The street was completely ripped open and water had been gushing up from underneath, and then adding insult to injury, the car was sprayed with water from passing cars for 48 hours....then the temperatures dropped even more and literally froze my car into 2nd street.
When we got to the car, we managed to open the driver side door which didn't have much ice on it, climbed into the car and warmed it up for 45 minutes, but not a piece of ice was moving. And that's when I knew it was going to be a much longer and more painful Monday than expected. When I woke up on Monday, it was 4 degrees outside and there was no shot that the car was going to be my transportation to work that day.
I didn't want to leave the car there as is — afraid it would be towed, possibly damaged by any of the emergency crews that were fixing the street, or sitting there with NYC parking tickets on it. As I stepped out of my apartment building, not only did I see a closed road with DEP workers checking out the main break, there were news trucks camped out waiting for the owner of the car to arrive.
I walked up to the car, took a much longer look than most of the people passing by, and then realized that there was no way I was getting this car out of the ice without some serious help. At that point I called my boss and said I wasn't going to make it in, which was an excuse that did not sit well (he obviously assumed I was out late watching the Jets game) until he saw the photos of my revised to-do list for the day. Now the emergency crews were out in full effect, the area with my car and the main break was sectioned off, and the the questions started coming my way:
The most annoying/entertaining questions and suggestions:
- "Oh man, is that your car>?
- "What are you going to do about this?"
- "Do you have a bunch of salt you can put on it?"
- "How are you going to get it out?"
- "You better be suing the city"
- You know what you need? Those large chlorine tablets that melt snow.

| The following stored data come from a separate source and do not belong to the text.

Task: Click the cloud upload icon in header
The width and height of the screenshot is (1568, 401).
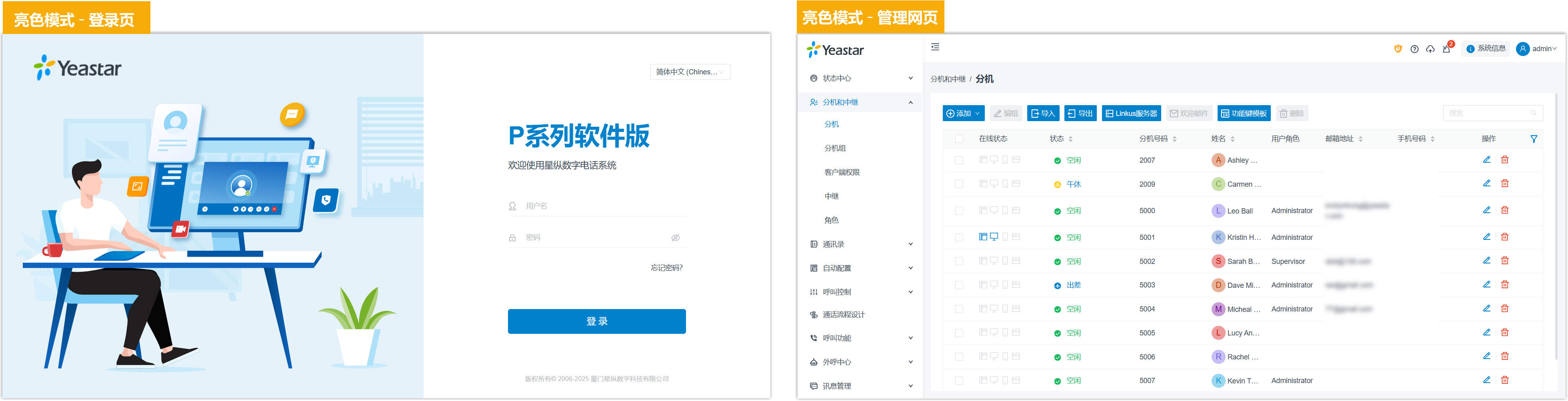Action: tap(1430, 49)
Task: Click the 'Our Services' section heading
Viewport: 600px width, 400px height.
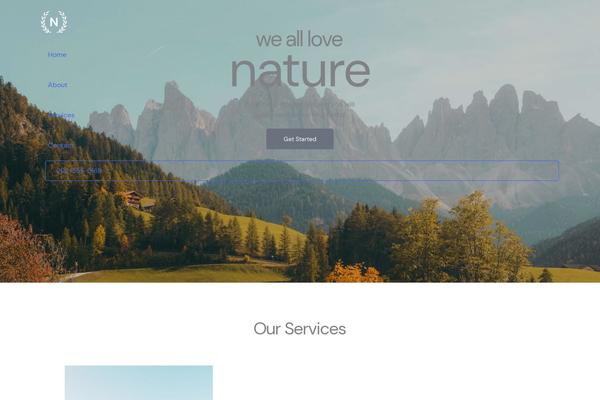Action: click(x=300, y=329)
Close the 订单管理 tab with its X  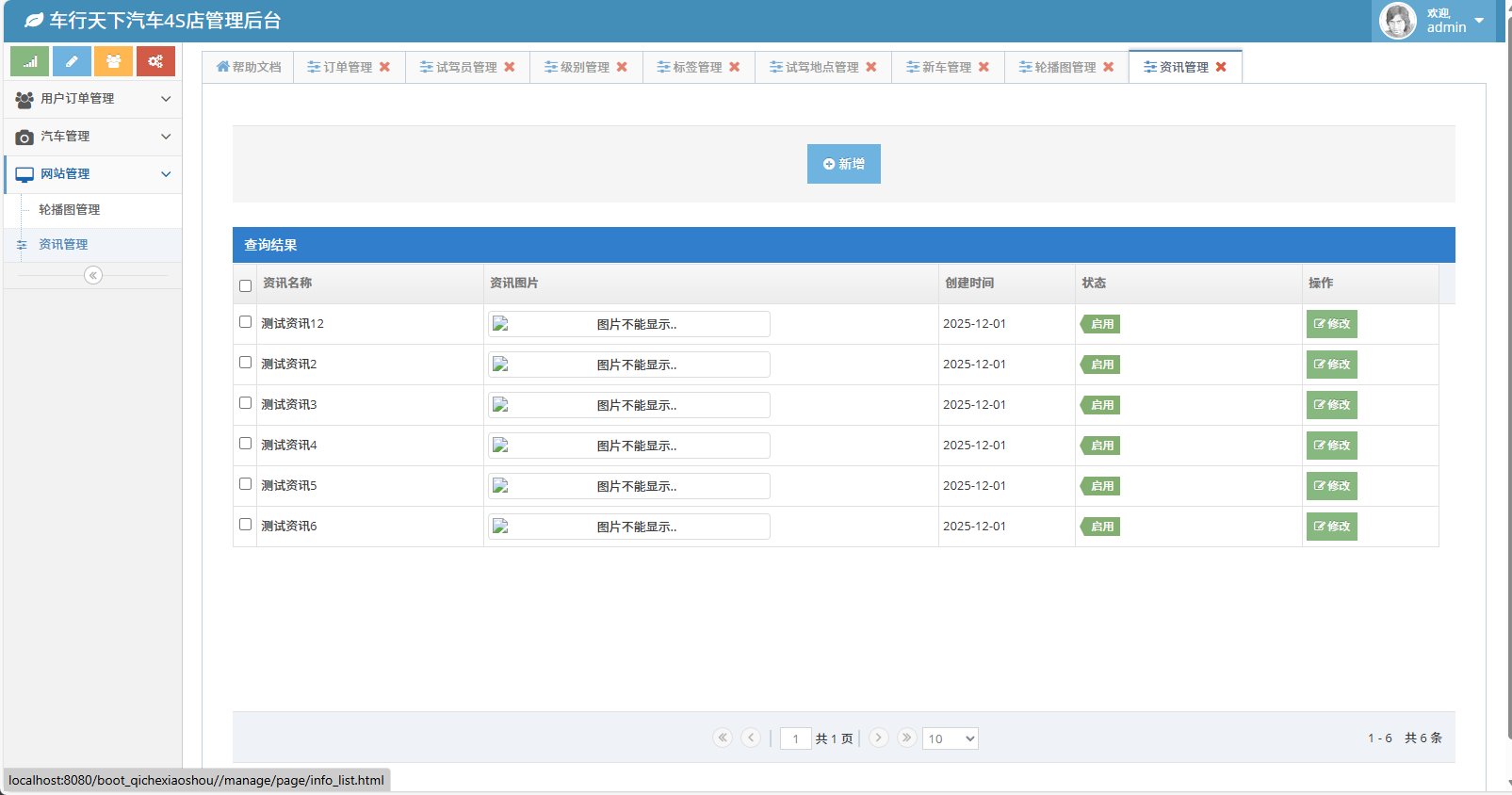pyautogui.click(x=384, y=67)
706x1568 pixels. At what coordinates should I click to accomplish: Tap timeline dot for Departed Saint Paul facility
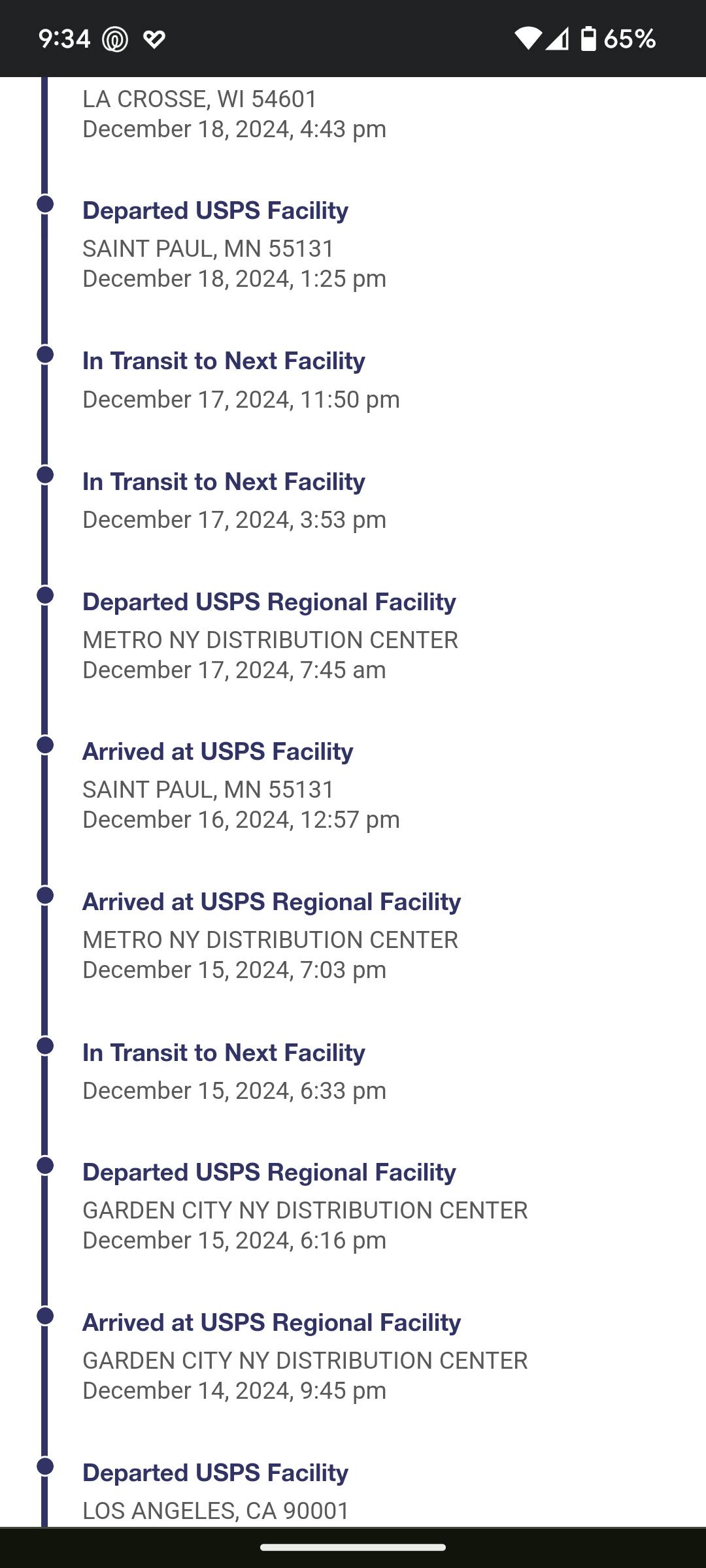pyautogui.click(x=45, y=204)
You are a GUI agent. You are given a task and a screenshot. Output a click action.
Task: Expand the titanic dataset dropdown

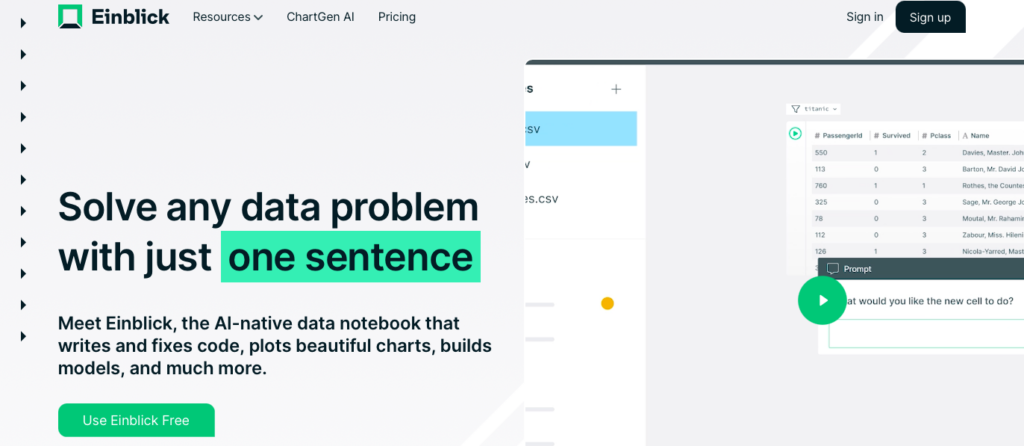[835, 109]
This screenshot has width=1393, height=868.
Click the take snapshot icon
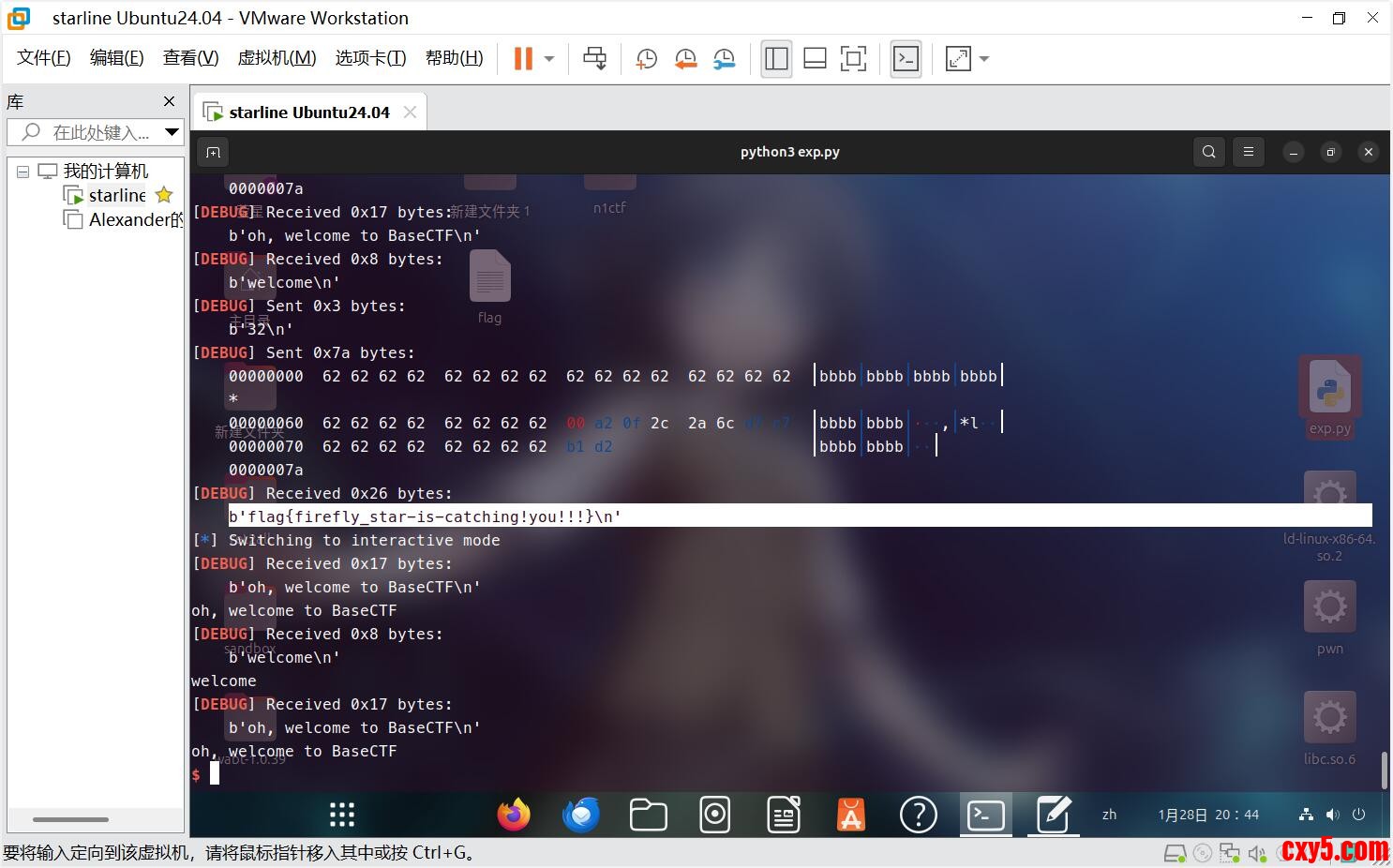pos(646,59)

Have a friend get you some from Home Depot."
- "Why did you leave your car in a puddle?"
- "Why did you break your window?"
This day started at 9:00 am and did not end until 4:45 pm when I decided it was time to attempt to drive the car out of the ice and it would never have happened without a ton of help from the DEP workers who "needed to get the ice off the street to do their work." They also helped me steam some of the ice off the tires, lent me a pry bar to chop the ice away from the street, and then as I got tired, would make small stress fractures in the ice with a hammer so that the big sheets of the ice would fall to the ground.
When it looked like it was time for me to drive away, all of the workers, tons of people on the street, and some media who had been hanging around all day cheered me on....and the car made it out!
I pulled away from the chaos, chipped some more ice off the car so I could see while driving, and brought it straight up to the dealership to thaw out and be fixed.
After 10 days and $7,500 of parts/labor, the car was ready to be picked up on Friday, Feb 11th, but the day before I picked up the car, I received a surprise call from Joe Valentino and David Fine of Infiniti of Manhasset. They saw all the coverage of the frozen car and decided that they would offer me a brand new car for all the trouble I had been through. I was upgraded to an all-wheel drive Infiniti G37x, which should never leave me stuck in ice again.